Le premier ministre, Charles Michel, appréciait le franc-parler de Jean Vanderbecken.«Un homme de caractère, d’authenticité. Il avait une liberté de ton sans filtre. Il avait également de l’humour, le sens de la dérision. C’était un homme de projets, d’idées, omniprésent pour sa commune. Il a dénoué les nœuds des papeteries de Genval pour en faire un projet ambitieux. Il avait un caractère bien trempé, sanguin, fonceur, mais aussi à l’écoute. Il n’a pas manqué de dire tout haut ce que certains pensaient tout bas dans le dossier RER, et de faire siffler les oreilles de l’une ou l’autre ministre!», a rappelé l’homme fort du MR, suscitant quelques sourires dans la tristesse généralisée.
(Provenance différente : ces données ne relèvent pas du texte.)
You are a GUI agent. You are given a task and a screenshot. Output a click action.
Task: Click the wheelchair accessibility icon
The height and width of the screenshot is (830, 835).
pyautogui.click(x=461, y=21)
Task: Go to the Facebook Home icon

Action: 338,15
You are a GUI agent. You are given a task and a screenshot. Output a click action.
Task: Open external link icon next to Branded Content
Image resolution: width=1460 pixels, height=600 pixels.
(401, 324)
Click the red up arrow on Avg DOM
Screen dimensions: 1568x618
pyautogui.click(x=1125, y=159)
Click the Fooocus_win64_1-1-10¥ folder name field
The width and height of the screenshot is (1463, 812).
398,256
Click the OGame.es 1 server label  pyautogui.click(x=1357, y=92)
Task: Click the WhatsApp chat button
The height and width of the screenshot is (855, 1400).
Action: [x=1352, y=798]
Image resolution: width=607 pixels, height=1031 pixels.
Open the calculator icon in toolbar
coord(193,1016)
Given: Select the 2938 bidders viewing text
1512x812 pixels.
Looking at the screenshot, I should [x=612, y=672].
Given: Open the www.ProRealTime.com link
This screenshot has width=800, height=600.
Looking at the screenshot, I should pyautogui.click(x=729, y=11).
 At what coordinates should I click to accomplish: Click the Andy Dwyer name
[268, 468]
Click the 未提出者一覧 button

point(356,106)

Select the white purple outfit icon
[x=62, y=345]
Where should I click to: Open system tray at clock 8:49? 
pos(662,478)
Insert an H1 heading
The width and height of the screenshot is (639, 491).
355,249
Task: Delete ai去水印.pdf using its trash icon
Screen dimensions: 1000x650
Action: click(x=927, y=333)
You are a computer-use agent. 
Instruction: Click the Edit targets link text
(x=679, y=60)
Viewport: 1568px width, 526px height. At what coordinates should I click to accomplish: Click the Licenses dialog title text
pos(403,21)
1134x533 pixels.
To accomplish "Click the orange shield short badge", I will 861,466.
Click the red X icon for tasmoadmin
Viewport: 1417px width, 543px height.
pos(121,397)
La première échevine de Rixensart, Patricia Lebon, n’a pas toujours été d’accord avec son bourgmestre: «J’ai été surprise lorsqu’en 2006, il m’a demandé de devenir échevine. Nous avons eu de franches engueulades, mais hormis ces coups de gueule, Jean avait un grand cœur.» Michel Coenraets, ancien bourgmestre, a connu Jean Vanderbecken alors qu’il n’était qu’un jeune conseiller communal: «Il avait des idées plein la tête. Il aimait la politique locale. Lors de l’élaboration des budgets, il veillait à chaque chiffre. Il restera un exemple d’engagement, de dynamisme et de courage.»

L’homme était aimé. Cela s’est ressenti dans toutes les interventions durant cette longue cérémonie d’adieu. Jean Vanderbecken est resté combatif et courageux tout au long de sa maladie. À la fin de la messe, la sortie du cercueil a été longuement applaudie.